The amount of information the United States government has been willing to provide regarding Area 51 has generally been minimal. The area surrounding the lake is permanently off-limits both to civilian and normal military air traffic. Security clearances are checked regularly; cameras and weaponry are not allowed.Even military pilots training in the NAFR risk disciplinary action if they stray into the exclusionary “box” surrounding Groom’s airspace. Surveillance is supplemented using buried motion sensors.Area 51 is a common destination for Janet, the de facto name of a small fleet of passenger aircraft operated on behalf of the United States Air Force to transport military personnel, primarily from McCarran International Airport.

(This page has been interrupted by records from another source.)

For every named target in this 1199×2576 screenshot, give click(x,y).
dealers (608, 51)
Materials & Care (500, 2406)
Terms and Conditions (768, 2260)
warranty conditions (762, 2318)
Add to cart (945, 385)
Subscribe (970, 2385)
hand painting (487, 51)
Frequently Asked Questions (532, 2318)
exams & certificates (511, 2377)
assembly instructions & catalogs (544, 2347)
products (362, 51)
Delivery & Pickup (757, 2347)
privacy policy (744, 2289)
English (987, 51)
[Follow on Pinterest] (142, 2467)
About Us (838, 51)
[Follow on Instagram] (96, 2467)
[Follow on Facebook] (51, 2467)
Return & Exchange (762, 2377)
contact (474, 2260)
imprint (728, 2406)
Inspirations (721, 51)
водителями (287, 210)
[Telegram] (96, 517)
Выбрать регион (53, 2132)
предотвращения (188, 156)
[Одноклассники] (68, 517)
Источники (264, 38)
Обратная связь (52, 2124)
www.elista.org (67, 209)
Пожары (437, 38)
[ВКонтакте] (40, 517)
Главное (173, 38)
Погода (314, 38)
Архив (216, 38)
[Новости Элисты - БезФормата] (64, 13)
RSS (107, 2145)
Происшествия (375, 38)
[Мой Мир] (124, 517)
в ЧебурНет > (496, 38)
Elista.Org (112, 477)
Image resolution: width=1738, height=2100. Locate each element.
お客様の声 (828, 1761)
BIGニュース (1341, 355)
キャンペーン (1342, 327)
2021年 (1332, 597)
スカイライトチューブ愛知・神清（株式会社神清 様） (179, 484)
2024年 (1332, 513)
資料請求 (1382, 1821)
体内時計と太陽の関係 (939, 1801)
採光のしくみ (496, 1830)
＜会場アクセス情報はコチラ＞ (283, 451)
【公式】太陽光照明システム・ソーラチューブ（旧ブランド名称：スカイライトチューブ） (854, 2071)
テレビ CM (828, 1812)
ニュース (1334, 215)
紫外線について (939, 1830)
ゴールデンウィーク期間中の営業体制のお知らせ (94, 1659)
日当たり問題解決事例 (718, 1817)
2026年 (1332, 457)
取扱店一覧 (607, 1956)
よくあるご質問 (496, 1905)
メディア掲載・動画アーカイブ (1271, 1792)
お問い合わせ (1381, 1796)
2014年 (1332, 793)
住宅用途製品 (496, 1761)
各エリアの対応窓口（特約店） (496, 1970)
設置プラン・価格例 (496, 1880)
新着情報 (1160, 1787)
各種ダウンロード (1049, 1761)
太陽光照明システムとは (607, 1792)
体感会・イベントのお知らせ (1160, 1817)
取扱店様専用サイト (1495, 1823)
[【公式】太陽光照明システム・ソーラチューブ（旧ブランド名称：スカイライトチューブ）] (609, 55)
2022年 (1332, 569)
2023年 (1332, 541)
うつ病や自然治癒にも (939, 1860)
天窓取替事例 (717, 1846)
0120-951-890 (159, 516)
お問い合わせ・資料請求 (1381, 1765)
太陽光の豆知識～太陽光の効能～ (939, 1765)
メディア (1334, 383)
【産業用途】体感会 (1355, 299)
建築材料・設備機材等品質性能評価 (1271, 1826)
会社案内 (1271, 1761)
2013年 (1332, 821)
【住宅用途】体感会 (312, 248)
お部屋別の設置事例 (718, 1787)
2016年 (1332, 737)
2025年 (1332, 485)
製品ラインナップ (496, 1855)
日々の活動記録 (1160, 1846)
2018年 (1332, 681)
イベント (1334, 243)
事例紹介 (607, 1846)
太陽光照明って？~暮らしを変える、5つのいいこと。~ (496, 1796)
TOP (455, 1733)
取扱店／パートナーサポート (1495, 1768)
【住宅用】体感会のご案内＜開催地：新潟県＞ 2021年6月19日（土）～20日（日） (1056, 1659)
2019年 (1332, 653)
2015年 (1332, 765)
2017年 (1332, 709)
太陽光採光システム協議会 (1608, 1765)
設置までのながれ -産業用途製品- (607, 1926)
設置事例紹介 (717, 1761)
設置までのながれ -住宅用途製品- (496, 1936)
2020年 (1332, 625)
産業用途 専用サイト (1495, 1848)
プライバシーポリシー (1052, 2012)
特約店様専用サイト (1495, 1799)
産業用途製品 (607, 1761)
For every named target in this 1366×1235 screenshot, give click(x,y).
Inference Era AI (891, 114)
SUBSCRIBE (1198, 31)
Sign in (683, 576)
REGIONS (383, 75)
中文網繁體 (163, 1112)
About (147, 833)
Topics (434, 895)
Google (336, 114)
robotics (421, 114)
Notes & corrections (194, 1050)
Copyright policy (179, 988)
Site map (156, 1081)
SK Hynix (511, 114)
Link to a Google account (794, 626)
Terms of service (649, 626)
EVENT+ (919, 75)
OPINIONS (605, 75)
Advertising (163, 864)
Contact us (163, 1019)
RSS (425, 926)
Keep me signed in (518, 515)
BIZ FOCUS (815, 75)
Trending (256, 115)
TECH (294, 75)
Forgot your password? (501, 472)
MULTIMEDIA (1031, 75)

The USGS topographic map for the area only shows the long-disused Groom Mine.A civil aviation chart published by the Nevada Department of Transportation shows a large restricted area, defined as part of the Nellis restricted airspace.The National Atlas page showing federal lands in Nevada shows the area as lying within the Nellis Air Force Base. Higher resolution (and more recent) images from other satellite imagery providers (including Russian providers and the IKONOS) are commercially available.These show the runway markings, base facilities, aircraft, and vehicles.
When documents that mention the Nevada Test Site (NTS) and operations at Groom are declassified, mentions of Area 51 and Groom Lake are routinely redacted. One exception is a 1967 memo from CIA director Richard Helms regarding the deployment of three OXCART aircraft from Groom to Kadena Air Base to perform reconnaissance over North Vietnam. Although most mentions of OXCART’s home base are redacted in this document, as is a map showing the aircraft’s route from there to Okinawa, the redactor appears to have missed one mention: page 15 (page 17 in the PDF), section No. 2 ends “Three OXCART aircraft and the necessary task force personnel will be deployed from Area 51 to Kadena.”